3.6. Color Parameters and ∆E

The colorimetric values showed that all Physalis purée samples lost L* coordinate, got closer to the green color (a* coordinate) and also to the blue color, losing yellow tones (b* coordinate), regarding fresh Physalis samples. Colorimetric coordinates of fresh Physalis purée samples were 83, 99, 34, 62, and 72, 4 to L*, a* and b*, respectively.
The L* coordinate values (Table 5) decreased by both RW™ drying methods, this is frequent in most drying methods, however, particularly in RW™ drying, there are some similar results obtained in strawberries [33] and also in mango flakes [34]. There are some works presenting that the higher the degree of browning, the lower the sample L* coordinate value. These chemical reactions are a consequence of reducing sugars and amino acids in the food being dried, where particularly in Physalis fruit that has different amino acids (leucine, lysine, and isoleucine) and sugars (sucrose, glucose, and fructose). Thereby, dried Physalis purée would become darker, probably because of an extensive Maillard reaction, as in this particular case of IR-assisted RW™ treated Physalis purées.
Regarding a* coordinate (Table 6), diverse differences have been seen according to the food to be dried. It was found that asparagus mash drying kept the green color better than any other type of drying [35]. On the other hand, a significant decrease of the a* coordinate has been reported in work on the Refractance Window™ drying of strawberries [33]. Finally, the decrease in b* coordinate (Table 7) could be an indication of the loss of carotenoids present in dried Physalis purée, unlike the results that have been reported in carrot flakes drying [36], which have improved the retention of these compounds. Furthermore, the effect of decreasing water activity in amorphous dehydrated systems can be decisive on the non-enzymatic Maillard browning reaction rate and formation of brown pigments [13].
ANOVA analysis showed that drying temperature (a, b, c) had a significant influence on color indices of L* and b* value (p-value < 0.05). Moreover, although slice Mylar™ thickness (A, B, C) influenced L* and b* values substantially, it failed to affect a* values considerably. Ochoa-Martinez [7] demonstrated that the film thickness had significant effects on L*, a*, and b* coordinates for dried mango slices by Refractance Window™ drying. Moreover, a new ANOVA analysis found that RW™ drying method had a significant effect on L*, a*, and b* value (p-value < 0.05) but only at 90° (x, y, z).
As to the total color difference or ΔE as shown in Figure 6, for both RW™ drying conditions, highly significant differences were observed in dried Physalis purée (between 50 ≤ ΔE ≤ 75).
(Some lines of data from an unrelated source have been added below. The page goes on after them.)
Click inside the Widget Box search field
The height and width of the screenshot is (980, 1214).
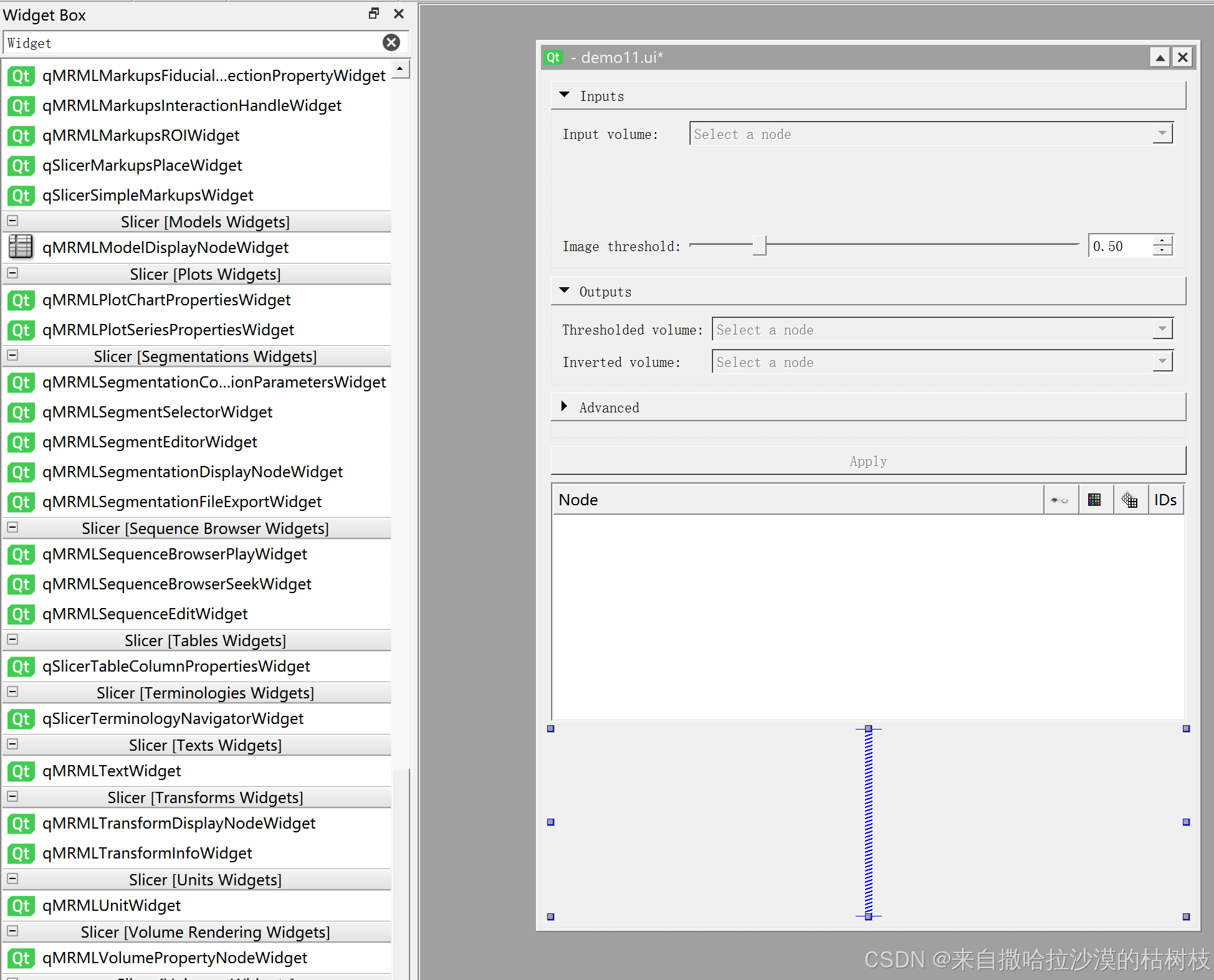(x=187, y=42)
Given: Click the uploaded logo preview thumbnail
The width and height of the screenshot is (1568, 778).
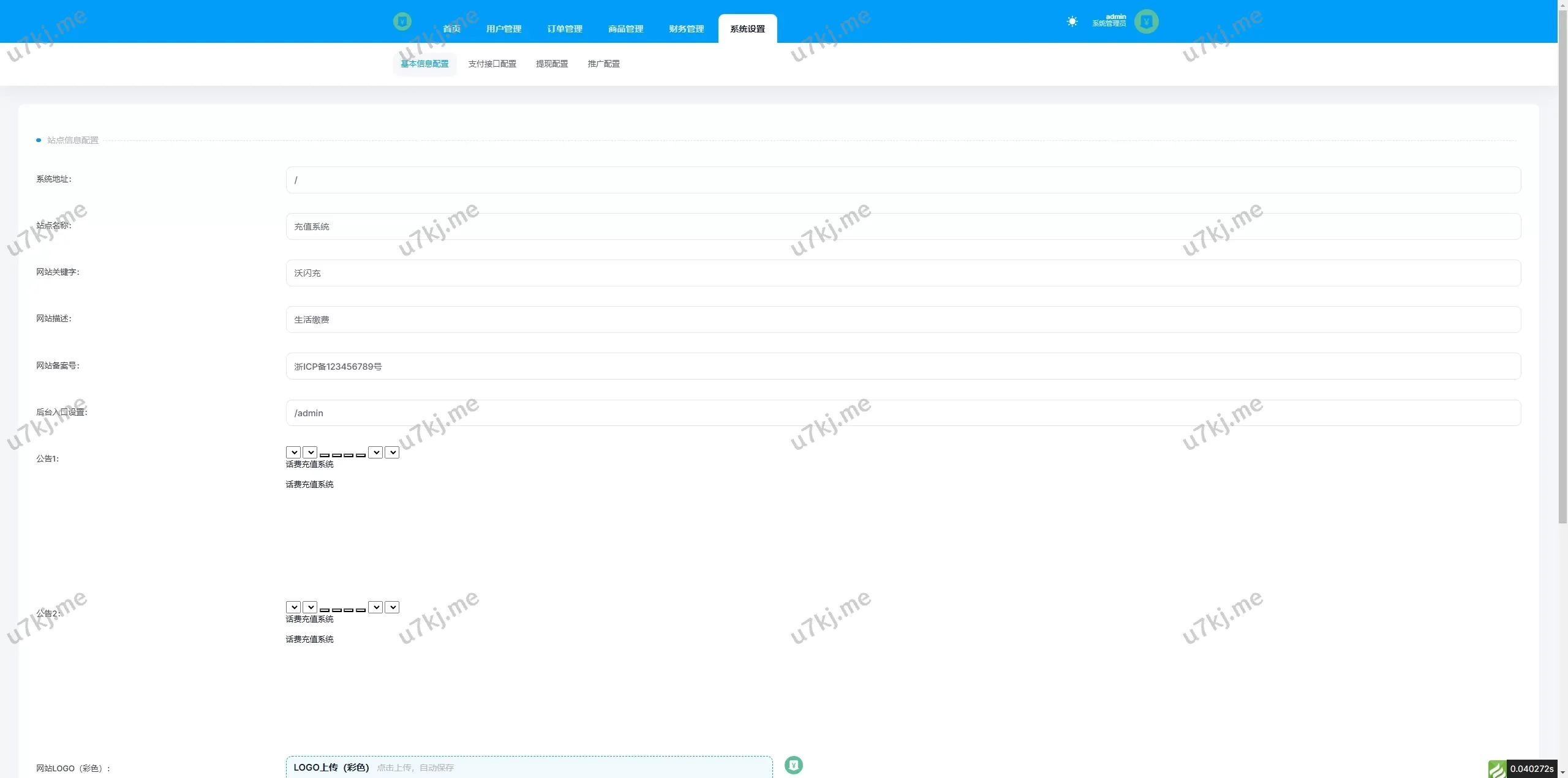Looking at the screenshot, I should (x=793, y=765).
An increase in the drying temperature when processing without infrared resulted in an increase in ΔE. In general, the changes of ΔE are mainly due to changes in the chromatic parameters a* and b*, where Abonyi et al. [33] found in strawberries and carrots and Nindo et al. [35] presented in asparagus with ΔE values between 20 and 25. Fisher et al. [37] and Busso et al. [38] also found similar color changes after the thermal treatment of pomegranate juice and blackcurrant, maqui berry, and blueberry pulps, where they ascribed it to anthocyanin losses.
Thus, color changes caused by both RW™ drying process could have occurred, not only by the non-enzymatic browning reaction but also by the destruction of the pigment present in the Physalis purée, such as β-carotene. Nevertheless, the addition of the IR radiation could suppose a very invasive thermal shock for the Physalis purée drying, obtaining differences of higher color than with respect to the non-assisted RW™ drying process (e.g., IR-assisted RW™ drying at 90 °C: 65 ≤ ΔE ≤ 75). That is why, since food surface color is one of the quality parameters most evaluated by consumers, and is critical in the acceptance of the product, new strategies should also be considered for developing dried fruit purée, such as pre-treatments with additives that could better protect color compounds.
Then, an ANOVA assessment was established, where the ΔE values were evaluated considering the diverse factors under study, drying temperature, Mylar™ thickness, and RW™ drying method. This ANOVA analysis found a significant influence of drying temperature as well as RW™ drying method on the ΔE values (p-value < 0.05), in all cases evaluated. Whereas, Mylar™ thickness didn’t show a clear influence on the ΔE values (p-value > 0.05), in the same experiments evaluated.

4. Conclusions

RW™ drying assisted by infrared heating (IR-assisted RW™) is a method that allows moisture reduction of Physalis purée samples in relatively shorter time than non-assisted RW™ and other traditional drying methods. The drying kinetics behavior was strongly influenced by the drying temperature and the IR-assistance, whilst slightly by Mylar™ thickness. Both the Deff (non-assisted RW™: 2.7 × 10−10Deff ≤ 10.1 × 10−10 m2/s and IR-assisted RW™: 4.2 × 10−10Deff ≤ 13.4 × 10−10 m2/s) and kinetic parameter values showed dependence on the drying temperature (60–90 °C), giving as a result of activation energies between 14.59 and 34.44 kJ/mol. When comparing experimental data to those predicted by the Midilli–Kucuk model, this model could be a useful tool for describing drying kinetics and estimating drying time under different RW™ drying method conditions. Furthermore, the IR-assisted system decreased RW™ drying process time by around 60% to reach an equilibrium moisture content of 10%. Therefore, combined treatments of IR and RW™ would be a good methodology to preserve dried Physalis fruit purée with a minimum impact on its quality properties, as well as reducing energy costs and consumption during the industrial-scale drying process.

Author Contributions

L.P.-D. funding acquisition, project administration, supervision, writing—review and editing; D.N. methodology, investigation; L.Z.-B. investigation, writing—review and editing; O.S. investigation; R.L.-M. methodology, supervision, writing—review and editing. All authors have read and agreed to the published version of the manuscript.

Funding

This research was funded by the Fondo Nacional de Desarrollo Científico y Tecnológico (Grant Number: 1171485).

Acknowledgments

The authors gratefully acknowledge the financial support of projects FONDECYT 1171485, from National Commission for Scientific and Technological Research—Chile (CONICYT).

Conflicts of Interest

The authors declare no conflict of interest.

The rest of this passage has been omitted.